What to work on:
Convert the material below into a JSON list of strings, with one string for each line and no entries for blank lines.

Records to process:
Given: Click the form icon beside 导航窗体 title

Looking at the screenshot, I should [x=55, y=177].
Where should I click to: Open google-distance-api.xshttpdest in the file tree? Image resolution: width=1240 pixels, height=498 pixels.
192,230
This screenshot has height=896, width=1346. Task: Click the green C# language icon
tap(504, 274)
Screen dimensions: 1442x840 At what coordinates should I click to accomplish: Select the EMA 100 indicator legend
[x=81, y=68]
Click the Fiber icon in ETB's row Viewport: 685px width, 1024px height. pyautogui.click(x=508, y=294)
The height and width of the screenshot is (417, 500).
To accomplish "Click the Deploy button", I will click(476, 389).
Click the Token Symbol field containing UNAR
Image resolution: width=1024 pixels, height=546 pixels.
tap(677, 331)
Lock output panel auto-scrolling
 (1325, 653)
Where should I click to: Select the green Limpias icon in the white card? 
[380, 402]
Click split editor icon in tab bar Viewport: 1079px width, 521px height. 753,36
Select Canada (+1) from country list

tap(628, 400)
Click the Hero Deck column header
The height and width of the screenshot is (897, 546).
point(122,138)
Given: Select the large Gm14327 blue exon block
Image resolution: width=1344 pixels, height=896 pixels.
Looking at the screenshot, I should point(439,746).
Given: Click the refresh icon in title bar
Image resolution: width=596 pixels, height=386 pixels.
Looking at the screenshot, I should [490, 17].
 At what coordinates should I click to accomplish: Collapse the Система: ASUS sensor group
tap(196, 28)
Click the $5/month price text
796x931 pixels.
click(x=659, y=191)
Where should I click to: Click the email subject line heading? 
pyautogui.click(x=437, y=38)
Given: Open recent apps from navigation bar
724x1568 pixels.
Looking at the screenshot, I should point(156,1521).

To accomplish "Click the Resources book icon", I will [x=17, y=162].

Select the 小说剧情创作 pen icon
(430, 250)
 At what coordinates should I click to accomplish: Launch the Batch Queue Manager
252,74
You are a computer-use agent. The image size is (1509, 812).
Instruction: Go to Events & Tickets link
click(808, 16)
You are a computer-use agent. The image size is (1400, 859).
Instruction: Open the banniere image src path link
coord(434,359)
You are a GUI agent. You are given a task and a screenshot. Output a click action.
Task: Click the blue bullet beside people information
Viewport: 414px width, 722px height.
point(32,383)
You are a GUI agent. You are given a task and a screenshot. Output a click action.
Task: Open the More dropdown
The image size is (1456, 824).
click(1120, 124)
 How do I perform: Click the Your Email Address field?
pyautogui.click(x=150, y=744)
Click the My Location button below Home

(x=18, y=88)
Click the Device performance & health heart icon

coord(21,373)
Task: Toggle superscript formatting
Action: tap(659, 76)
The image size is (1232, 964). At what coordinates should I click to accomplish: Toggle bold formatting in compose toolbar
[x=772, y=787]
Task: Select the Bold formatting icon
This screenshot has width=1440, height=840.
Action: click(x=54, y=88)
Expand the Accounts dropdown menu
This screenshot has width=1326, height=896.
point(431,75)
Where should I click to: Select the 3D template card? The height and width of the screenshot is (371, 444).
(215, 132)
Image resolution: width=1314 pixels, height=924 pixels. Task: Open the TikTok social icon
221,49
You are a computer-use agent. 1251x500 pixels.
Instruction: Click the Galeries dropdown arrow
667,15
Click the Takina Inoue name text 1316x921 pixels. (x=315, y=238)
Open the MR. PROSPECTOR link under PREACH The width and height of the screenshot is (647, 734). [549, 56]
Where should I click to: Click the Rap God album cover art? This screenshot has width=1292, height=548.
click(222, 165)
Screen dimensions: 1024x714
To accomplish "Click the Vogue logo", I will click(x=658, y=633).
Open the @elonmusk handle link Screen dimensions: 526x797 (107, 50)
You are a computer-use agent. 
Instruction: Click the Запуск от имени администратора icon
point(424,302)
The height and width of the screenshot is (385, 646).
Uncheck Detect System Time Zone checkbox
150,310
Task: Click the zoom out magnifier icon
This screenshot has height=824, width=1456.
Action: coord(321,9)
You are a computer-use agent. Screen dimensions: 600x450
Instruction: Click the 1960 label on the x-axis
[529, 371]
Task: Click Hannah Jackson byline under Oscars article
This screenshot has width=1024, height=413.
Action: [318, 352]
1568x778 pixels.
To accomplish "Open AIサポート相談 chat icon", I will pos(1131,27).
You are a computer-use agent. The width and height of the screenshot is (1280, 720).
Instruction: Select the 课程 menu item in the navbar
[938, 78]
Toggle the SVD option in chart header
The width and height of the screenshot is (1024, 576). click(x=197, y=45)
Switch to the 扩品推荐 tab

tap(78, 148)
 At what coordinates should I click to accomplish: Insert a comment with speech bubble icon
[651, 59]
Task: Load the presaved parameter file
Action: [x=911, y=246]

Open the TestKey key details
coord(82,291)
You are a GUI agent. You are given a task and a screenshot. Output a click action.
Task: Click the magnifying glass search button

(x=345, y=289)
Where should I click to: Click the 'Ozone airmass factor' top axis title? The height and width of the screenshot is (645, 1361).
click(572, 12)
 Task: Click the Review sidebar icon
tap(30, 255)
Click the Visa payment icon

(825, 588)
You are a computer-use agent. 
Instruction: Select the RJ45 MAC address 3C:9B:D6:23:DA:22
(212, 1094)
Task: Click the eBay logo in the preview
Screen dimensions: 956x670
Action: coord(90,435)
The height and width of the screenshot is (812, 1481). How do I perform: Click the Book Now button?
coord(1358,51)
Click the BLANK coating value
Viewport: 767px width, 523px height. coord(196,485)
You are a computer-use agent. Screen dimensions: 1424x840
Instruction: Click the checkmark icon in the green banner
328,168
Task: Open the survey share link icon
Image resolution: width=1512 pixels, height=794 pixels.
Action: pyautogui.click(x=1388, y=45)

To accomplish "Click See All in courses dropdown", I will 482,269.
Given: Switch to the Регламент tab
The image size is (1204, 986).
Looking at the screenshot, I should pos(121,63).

Task solution:
[
  "Given: Click the form icon beside 导航窗体 title",
  "Looking at the screenshot, I should [x=55, y=177].",
  "Where should I click to: Open google-distance-api.xshttpdest in the file tree? Image resolution: width=1240 pixels, height=498 pixels.",
  "192,230",
  "This screenshot has height=896, width=1346. Task: Click the green C# language icon",
  "tap(504, 274)",
  "Screen dimensions: 1442x840 At what coordinates should I click to accomplish: Select the EMA 100 indicator legend",
  "[x=81, y=68]",
  "Click the Fiber icon in ETB's row Viewport: 685px width, 1024px height. pyautogui.click(x=508, y=294)",
  "The height and width of the screenshot is (417, 500).",
  "To accomplish \"Click the Deploy button\", I will click(476, 389).",
  "Click the Token Symbol field containing UNAR",
  "Image resolution: width=1024 pixels, height=546 pixels.",
  "tap(677, 331)",
  "Lock output panel auto-scrolling",
  " (1325, 653)",
  "Where should I click to: Select the green Limpias icon in the white card? ",
  "[380, 402]",
  "Click split editor icon in tab bar Viewport: 1079px width, 521px height. 753,36",
  "Select Canada (+1) from country list",
  "tap(628, 400)",
  "Click the Hero Deck column header",
  "The height and width of the screenshot is (897, 546).",
  "point(122,138)",
  "Given: Select the large Gm14327 blue exon block",
  "Image resolution: width=1344 pixels, height=896 pixels.",
  "Looking at the screenshot, I should point(439,746).",
  "Given: Click the refresh icon in title bar",
  "Image resolution: width=596 pixels, height=386 pixels.",
  "Looking at the screenshot, I should [490, 17].",
  " At what coordinates should I click to accomplish: Collapse the Система: ASUS sensor group",
  "tap(196, 28)",
  "Click the $5/month price text",
  "796x931 pixels.",
  "click(x=659, y=191)",
  "Where should I click to: Click the email subject line heading? ",
  "pyautogui.click(x=437, y=38)",
  "Given: Open recent apps from navigation bar",
  "724x1568 pixels.",
  "Looking at the screenshot, I should point(156,1521).",
  "To accomplish \"Click the Resources book icon\", I will [x=17, y=162].",
  "Select the 小说剧情创作 pen icon",
  "(430, 250)",
  " At what coordinates should I click to accomplish: Launch the Batch Queue Manager",
  "252,74",
  "You are a computer-use agent. The image size is (1509, 812).",
  "Instruction: Go to Events & Tickets link",
  "click(808, 16)",
  "You are a computer-use agent. The image size is (1400, 859).",
  "Instruction: Open the banniere image src path link",
  "coord(434,359)",
  "You are a GUI agent. You are given a task and a screenshot. Output a click action.",
  "Task: Click the blue bullet beside people information",
  "Viewport: 414px width, 722px height.",
  "point(32,383)",
  "You are a GUI agent. You are given a task and a screenshot. Output a click action.",
  "Task: Open the More dropdown",
  "The image size is (1456, 824).",
  "click(1120, 124)",
  " How do I perform: Click the Your Email Address field?",
  "pyautogui.click(x=150, y=744)",
  "Click the My Location button below Home",
  "(x=18, y=88)",
  "Click the Device performance & health heart icon",
  "coord(21,373)",
  "Task: Toggle superscript formatting",
  "Action: tap(659, 76)",
  "The image size is (1232, 964). At what coordinates should I click to accomplish: Toggle bold formatting in compose toolbar",
  "[x=772, y=787]",
  "Task: Select the Bold formatting icon",
  "This screenshot has width=1440, height=840.",
  "Action: click(x=54, y=88)",
  "Expand the Accounts dropdown menu",
  "This screenshot has width=1326, height=896.",
  "point(431,75)",
  "Where should I click to: Select the 3D template card? The height and width of the screenshot is (371, 444).",
  "(215, 132)",
  "Image resolution: width=1314 pixels, height=924 pixels. Task: Open the TikTok social icon",
  "221,49",
  "You are a computer-use agent. 1251x500 pixels.",
  "Instruction: Click the Galeries dropdown arrow",
  "667,15",
  "Click the Takina Inoue name text 1316x921 pixels. (x=315, y=238)",
  "Open the MR. PROSPECTOR link under PREACH The width and height of the screenshot is (647, 734). [549, 56]",
  "Where should I click to: Click the Rap God album cover art? This screenshot has width=1292, height=548.",
  "click(222, 165)",
  "Screen dimensions: 1024x714",
  "To accomplish \"Click the Vogue logo\", I will click(x=658, y=633).",
  "Open the @elonmusk handle link Screen dimensions: 526x797 (107, 50)",
  "You are a computer-use agent. ",
  "Instruction: Click the Запуск от имени администратора icon",
  "point(424,302)",
  "The height and width of the screenshot is (385, 646).",
  "Uncheck Detect System Time Zone checkbox",
  "150,310",
  "Task: Click the zoom out magnifier icon",
  "This screenshot has height=824, width=1456.",
  "Action: coord(321,9)",
  "You are a computer-use agent. Screen dimensions: 600x450",
  "Instruction: Click the 1960 label on the x-axis",
  "[529, 371]",
  "Task: Click Hannah Jackson byline under Oscars article",
  "This screenshot has width=1024, height=413.",
  "Action: [318, 352]",
  "1568x778 pixels.",
  "To accomplish \"Open AIサポート相談 chat icon\", I will pos(1131,27).",
  "You are a computer-use agent. The width and height of the screenshot is (1280, 720).",
  "Instruction: Select the 课程 menu item in the navbar",
  "[938, 78]",
  "Toggle the SVD option in chart header",
  "The width and height of the screenshot is (1024, 576). click(x=197, y=45)",
  "Switch to the 扩品推荐 tab",
  "tap(78, 148)",
  " At what coordinates should I click to accomplish: Insert a comment with speech bubble icon",
  "[651, 59]",
  "Task: Load the presaved parameter file",
  "Action: [x=911, y=246]",
  "Open the TestKey key details",
  "coord(82,291)",
  "You are a GUI agent. You are given a task and a screenshot. Output a click action.",
  "Task: Click the magnifying glass search button",
  "(x=345, y=289)",
  "Where should I click to: Click the 'Ozone airmass factor' top axis title? The height and width of the screenshot is (645, 1361).",
  "click(572, 12)",
  " Task: Click the Review sidebar icon",
  "tap(30, 255)",
  "Click the Visa payment icon",
  "(825, 588)",
  "You are a computer-use agent. ",
  "Instruction: Select the RJ45 MAC address 3C:9B:D6:23:DA:22",
  "(212, 1094)",
  "Task: Click the eBay logo in the preview",
  "Screen dimensions: 956x670",
  "Action: coord(90,435)",
  "The height and width of the screenshot is (812, 1481). How do I perform: Click the Book Now button?",
  "coord(1358,51)",
  "Click the BLANK coating value",
  "Viewport: 767px width, 523px height. coord(196,485)",
  "You are a computer-use agent. Screen dimensions: 1424x840",
  "Instruction: Click the checkmark icon in the green banner",
  "328,168",
  "Task: Open the survey share link icon",
  "Image resolution: width=1512 pixels, height=794 pixels.",
  "Action: pyautogui.click(x=1388, y=45)",
  "To accomplish \"Click See All in courses dropdown\", I will 482,269.",
  "Given: Switch to the Регламент tab",
  "The image size is (1204, 986).",
  "Looking at the screenshot, I should pos(121,63)."
]